I wish I could have been the pastor of that church.

The majority of Methodist preachers will never serve a growing church. The average Methodist gives less than 3% of his income to Jesus. Our congregations are spending a larger portion of their congregational income on themselves than at any time in our history. Do you think Luke might be guilty of some rose-colored-glasses embellishment in his history of First Church Jerusalem?

“Day by day the Lord added to their number those who were being saved?” Hmm. Fully half of my churches have not added a single member in the last two years.

Back in 1965, Mr.
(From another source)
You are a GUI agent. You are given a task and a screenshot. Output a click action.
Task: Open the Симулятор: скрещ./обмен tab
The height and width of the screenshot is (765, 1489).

A. M. Moseley (I still remember him a Southern gentleman) published, The Buncombe Street Methodist Story. Everybody in the church got a copy of Mr. Moseley’s history of Buncombe Street.

Our Church was built on land given by Vardry McBee who donated land with but one stipulation – that we promise never to bury anybody in our front yard. We have kept that promise over the years, I think. In 1873, when a fine new building was dedicated, Mr. Mosley reports an eye witness saying, “the weather most satisfactory, the sun shining in sympathy with the day, showered bright and joyous rays.” (But when the church was short on the final payment for the construction, Pastor Meynardie had all doors locked until donations closed the gap. Five persons gave a hundred dollars each and dinner was served.) By the way, on that glorious day, Bishop Doggett preached for over an hour, but Mr. Moseley says that nobody minded the Bishop’s verbosity because the sermon was “brilliant.”

Mr. Moseley picked 1889 as the grandest year in our church’s first century. After a revival by a talented Presbyterian evangelist, Buncombe Street experienced a spike in membership and giving. That same year Rev. W. A. Rogers proudly reported that “dram drinking and profanity” were “not common” among the membership of Buncombe Street, a report that I’m sure your pastor could make even today.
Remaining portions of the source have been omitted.